No podía creerlo, por fin había llegado. Aquello que tenía frente a ella, era por lo que había estado luchando todos estos años, levantándose cada mañana solo porque tenía la certeza de que algún día vería con sus propios ojos eso que ahora tenía delante.
¿Era un sueño? El temblor de sus piernas y las ganas de llorar le indicaban lo contrario.
Pero ahora que sus sueños se había materializado tenía miedo.
Había vivido hasta aquel día con la única esperanza de llegar ahí. Vivía por y para aquel lugar, así que ahora que había ganado la batalla contra el tiempo y la imposibilidad, ¿qué le quedaba? ¿ahora para qué viviría?
No lo sabía, no tenía ni la menor idea.

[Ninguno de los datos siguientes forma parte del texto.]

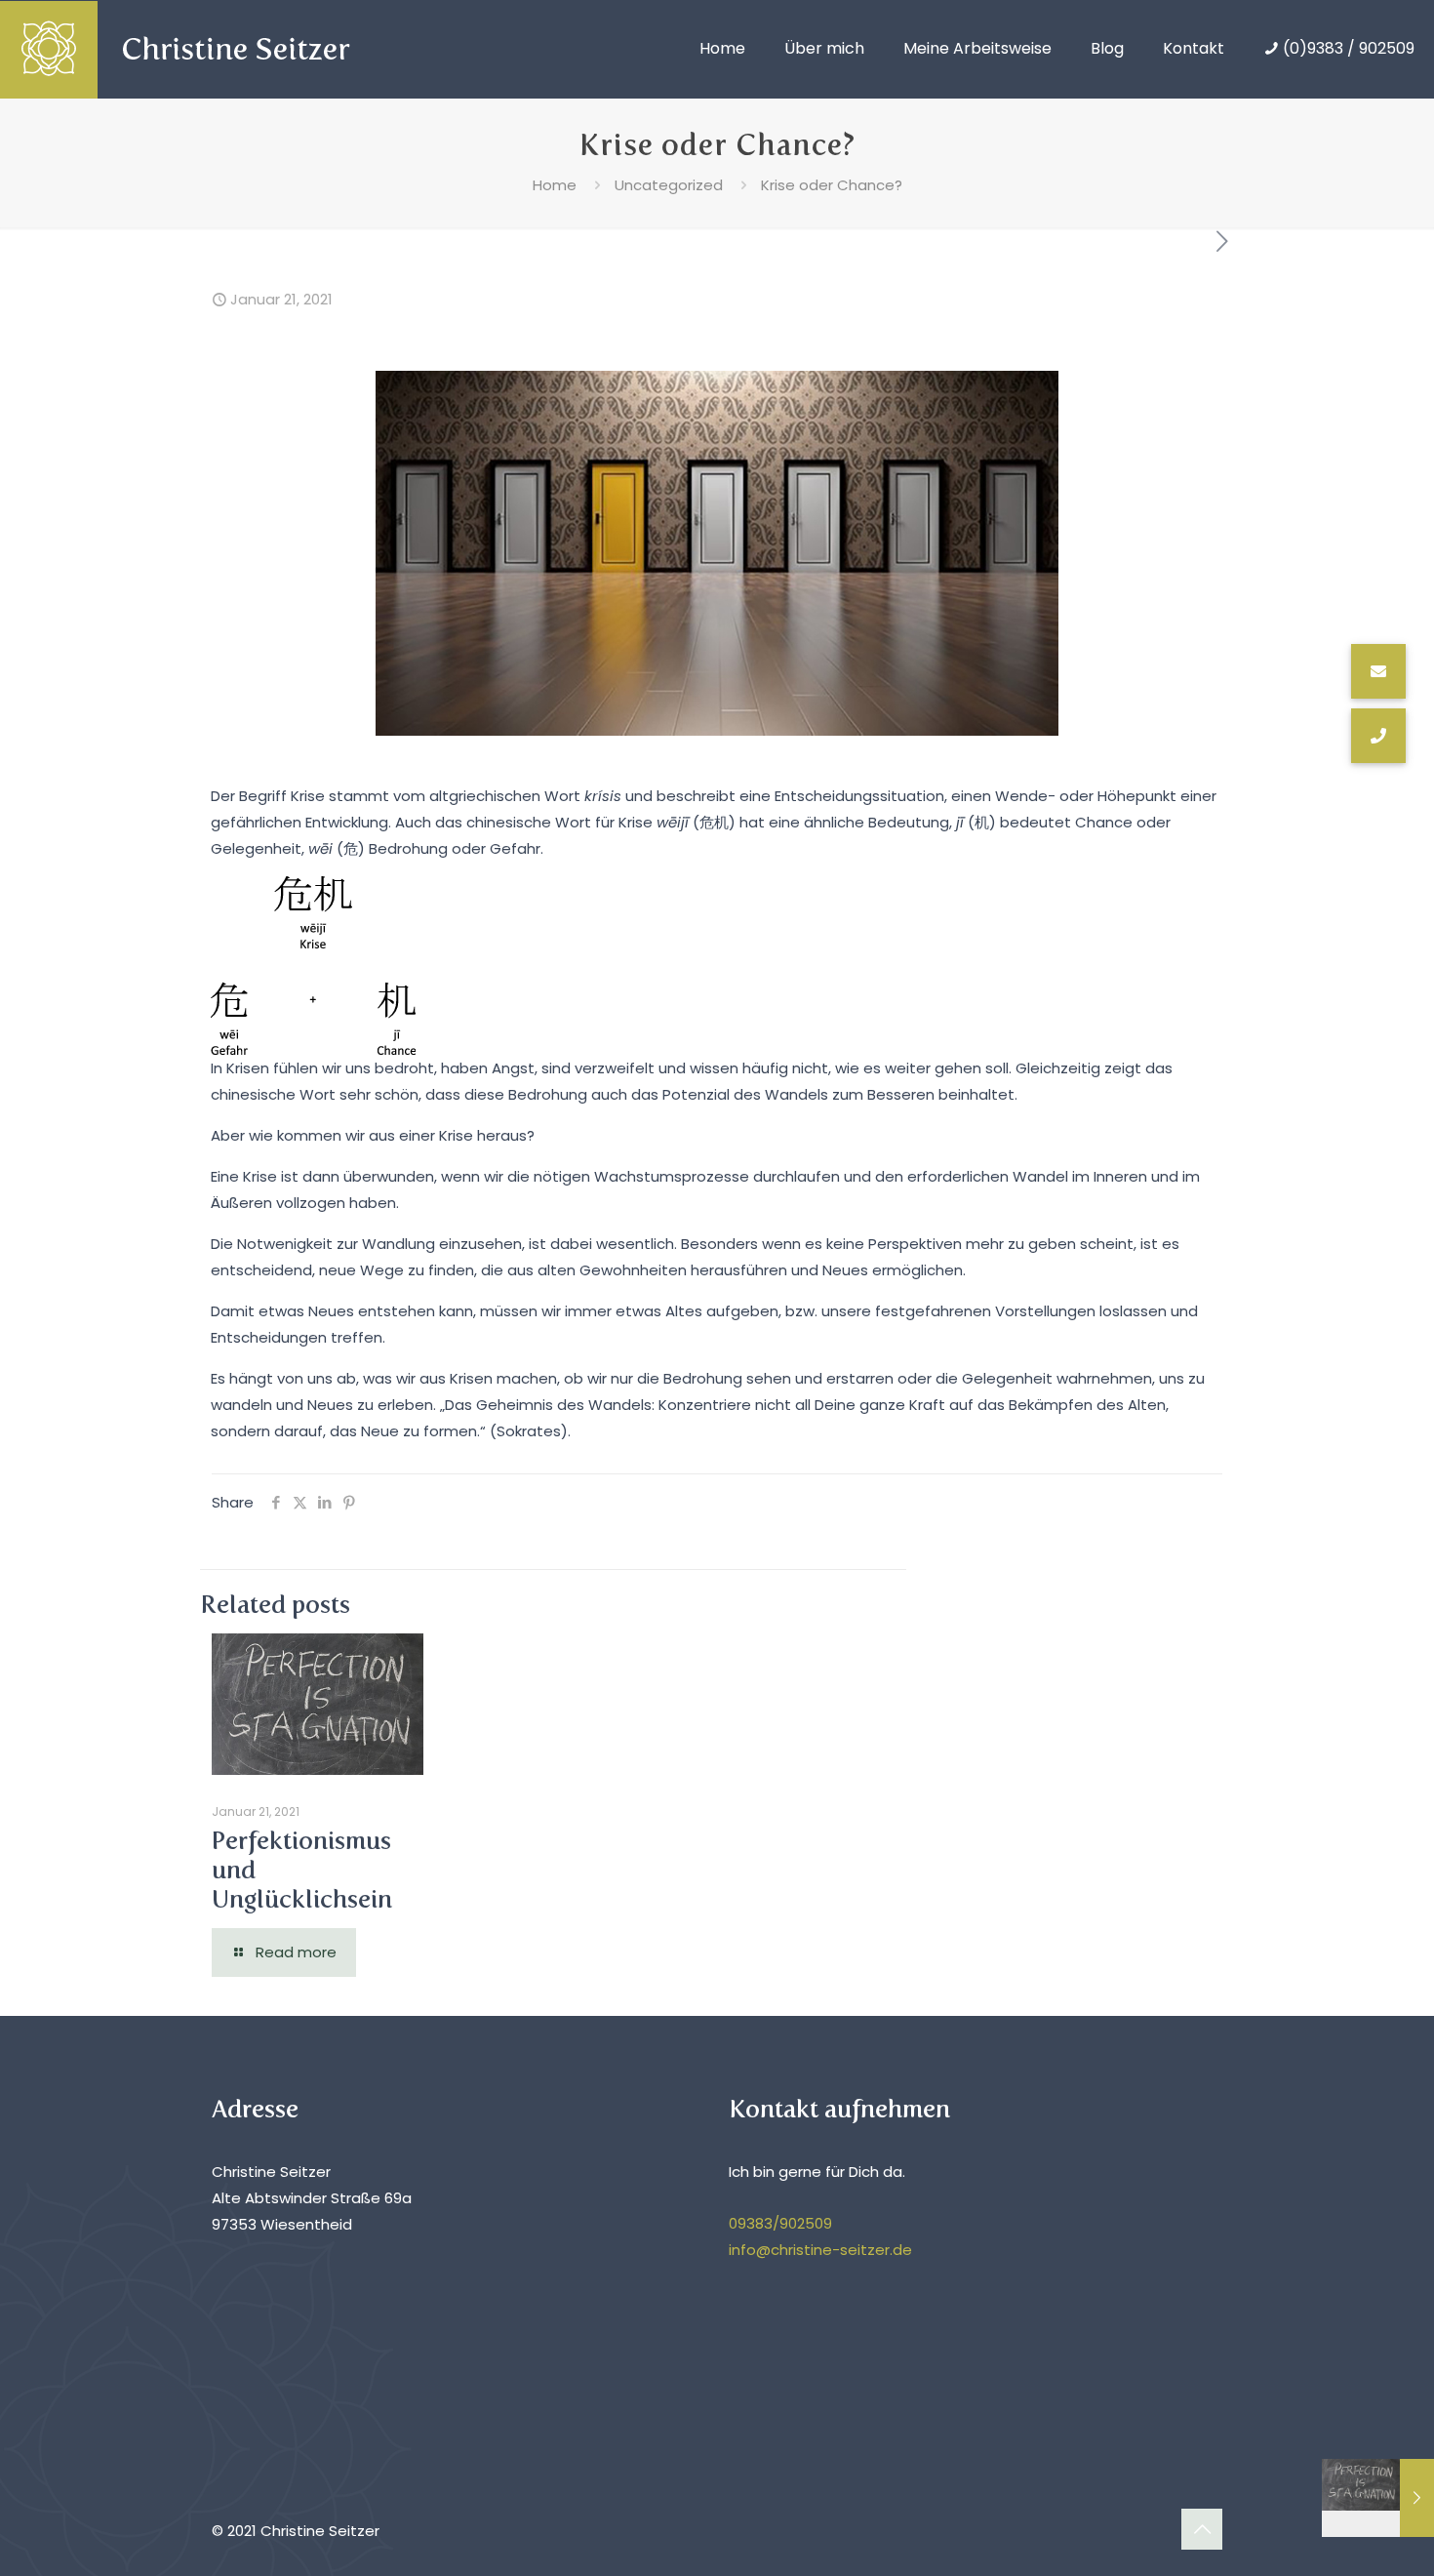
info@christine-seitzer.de (820, 2249)
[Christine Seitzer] (195, 49)
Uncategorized (669, 185)
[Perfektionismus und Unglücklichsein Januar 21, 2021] (1378, 2498)
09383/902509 (780, 2223)
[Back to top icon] (1201, 2529)
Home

Supo entonces que se nos prepara para luchar por lo que queremos, pero nadie nos dice qué hacer si lo conseguimos.
-Disculpe, ¿va a pagarme? - la voz del taxista hizo que todos sus temores se disiparan.

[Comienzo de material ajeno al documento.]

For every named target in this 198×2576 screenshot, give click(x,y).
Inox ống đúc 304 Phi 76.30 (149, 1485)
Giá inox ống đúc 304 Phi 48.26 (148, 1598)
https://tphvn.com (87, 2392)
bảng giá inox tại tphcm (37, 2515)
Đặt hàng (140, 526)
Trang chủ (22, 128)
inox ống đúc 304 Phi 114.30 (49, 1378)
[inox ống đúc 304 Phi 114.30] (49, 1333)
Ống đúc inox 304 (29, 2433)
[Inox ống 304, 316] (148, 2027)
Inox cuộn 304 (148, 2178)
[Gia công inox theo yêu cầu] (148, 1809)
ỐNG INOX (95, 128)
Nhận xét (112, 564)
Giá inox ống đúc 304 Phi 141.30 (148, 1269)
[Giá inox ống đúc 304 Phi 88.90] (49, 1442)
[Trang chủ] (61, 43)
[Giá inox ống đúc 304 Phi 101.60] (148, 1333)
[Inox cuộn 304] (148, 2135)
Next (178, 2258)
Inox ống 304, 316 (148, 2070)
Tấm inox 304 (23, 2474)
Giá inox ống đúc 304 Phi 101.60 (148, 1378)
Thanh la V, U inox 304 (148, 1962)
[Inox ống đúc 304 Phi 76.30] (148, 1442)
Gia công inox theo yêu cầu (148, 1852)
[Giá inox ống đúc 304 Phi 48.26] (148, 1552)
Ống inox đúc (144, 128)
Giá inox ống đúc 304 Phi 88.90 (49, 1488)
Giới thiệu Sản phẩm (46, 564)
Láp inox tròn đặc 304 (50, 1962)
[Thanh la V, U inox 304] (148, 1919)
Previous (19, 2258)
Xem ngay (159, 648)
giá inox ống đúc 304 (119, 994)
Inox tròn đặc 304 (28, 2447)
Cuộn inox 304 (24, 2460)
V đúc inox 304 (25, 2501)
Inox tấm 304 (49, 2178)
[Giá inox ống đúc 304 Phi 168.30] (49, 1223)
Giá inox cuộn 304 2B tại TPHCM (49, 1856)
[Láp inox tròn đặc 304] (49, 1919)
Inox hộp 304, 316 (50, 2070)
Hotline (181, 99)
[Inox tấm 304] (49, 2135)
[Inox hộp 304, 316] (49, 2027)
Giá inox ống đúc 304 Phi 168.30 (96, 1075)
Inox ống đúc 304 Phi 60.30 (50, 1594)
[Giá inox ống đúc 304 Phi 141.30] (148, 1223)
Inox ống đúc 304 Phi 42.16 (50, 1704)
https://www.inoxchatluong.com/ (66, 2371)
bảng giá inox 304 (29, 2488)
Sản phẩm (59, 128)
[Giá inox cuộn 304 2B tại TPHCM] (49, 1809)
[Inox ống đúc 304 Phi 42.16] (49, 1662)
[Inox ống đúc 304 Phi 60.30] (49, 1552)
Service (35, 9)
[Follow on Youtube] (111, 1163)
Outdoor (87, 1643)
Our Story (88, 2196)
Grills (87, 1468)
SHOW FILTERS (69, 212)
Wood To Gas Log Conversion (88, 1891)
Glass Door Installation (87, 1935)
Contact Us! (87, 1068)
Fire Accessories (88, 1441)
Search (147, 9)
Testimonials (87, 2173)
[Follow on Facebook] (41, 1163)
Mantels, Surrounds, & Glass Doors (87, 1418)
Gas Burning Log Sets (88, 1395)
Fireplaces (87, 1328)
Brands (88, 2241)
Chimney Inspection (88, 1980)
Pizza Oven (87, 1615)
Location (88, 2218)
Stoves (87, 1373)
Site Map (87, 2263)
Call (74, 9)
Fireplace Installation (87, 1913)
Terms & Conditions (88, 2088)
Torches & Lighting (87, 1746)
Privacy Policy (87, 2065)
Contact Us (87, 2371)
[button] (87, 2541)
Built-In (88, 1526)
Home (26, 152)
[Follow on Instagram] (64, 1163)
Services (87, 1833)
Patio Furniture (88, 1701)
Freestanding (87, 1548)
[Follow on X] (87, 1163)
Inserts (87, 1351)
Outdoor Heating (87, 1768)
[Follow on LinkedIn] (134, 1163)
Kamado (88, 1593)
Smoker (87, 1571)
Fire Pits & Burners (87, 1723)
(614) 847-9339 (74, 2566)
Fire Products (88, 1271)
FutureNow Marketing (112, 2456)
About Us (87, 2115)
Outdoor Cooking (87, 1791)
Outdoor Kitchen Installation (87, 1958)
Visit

Abrió el monedero y le extendió al hombre un billete, no le pidió el cambio porque sabía que era poco, y estaba tan feliz que no le importaba perder algún que otro céntimo.
Esperó a que el coche arrancara, y cuando lo vio desaparecer por entre unos edificios, solo entonces, bajó las escaleras de piedra una por una, sin prisa, ya no había prisa.
En el último escalón se detuvo para quitarse los zapatos e inspirar hondo. Irguió la cabeza y con los ojos perdidos en el horizonte que tenía a escasos metros mezclados con arena y agua, dio el primer paso hacia su felicidad.
Hundió los dedos en la arena y cerró los ojos. Quiso llorar, pero esta vez no era a causa de la tristeza. Se convenció a sí misma de seguir adelante sin importar qué.
Paso a paso, respiración a respiración, pestañeo a pestañeo, estaba cada vez más cerca de él.
Y, después de unos segundos, llegó.
Sus pies empezaron a mojarse al compás de las olas, que parecían cantarle como si hubieran estado esperándola desde hacía ya mucho tiempo, y se alegraran tanto como ella de por fin volver a verse.
Entonces, se derrumbó.
Cayó de rodillas al suelo, con su cuidado vestido empapándose con el agua, a la vez que sus mejillas se empapaban con sus lágrimas.
Lloró como una niña pequeña, sus gritos podrían haberse oído a kilómetros de distancia. Se alegró por primera vez en su vida de que nunca nadie fuera capaz de escucharla cuando más lo necesitaba.
Cuando creyó que no le quedaba más rabia que dejar salir, ni más aliento que derrochar, miró al frente con la mirada perdida.
Era tan bonito, tan... lleno de vida. Quiso poder entrar y hundirse en él para siempre, llegar andando hasta el horizonte, ese horizonte que no existe pero que aún así creemos ver. Le hubiera gustado ser un pez y poder pasar el resto de su vida bajo ese mundo paralelo.
Pero su mundo, el que tan poco le gustaba, se encontraba rodeado de aire en lugar de agua.
No le importó que fuera invierno y que sus rodillas estuvieran ahora temblando por el frío en lugar de por los nervios. Se quedó un rato mirando el mar, mirando su sueño. Y se dio cuenta de que ahora, después de 12 años esperando ese momento, era feliz, porque había conseguido llegar por sí misma a la ciudad que tantos recuerdos tenía unida, aunque la mayoría de ellos siguieran quemándola por dentro.
Le daba igual estar a escasos kilómetros de la persona que más odiaba y quería al mismo tiempo. Le daba igual. Porque ahora era su turno de poner las cosas en su sitio.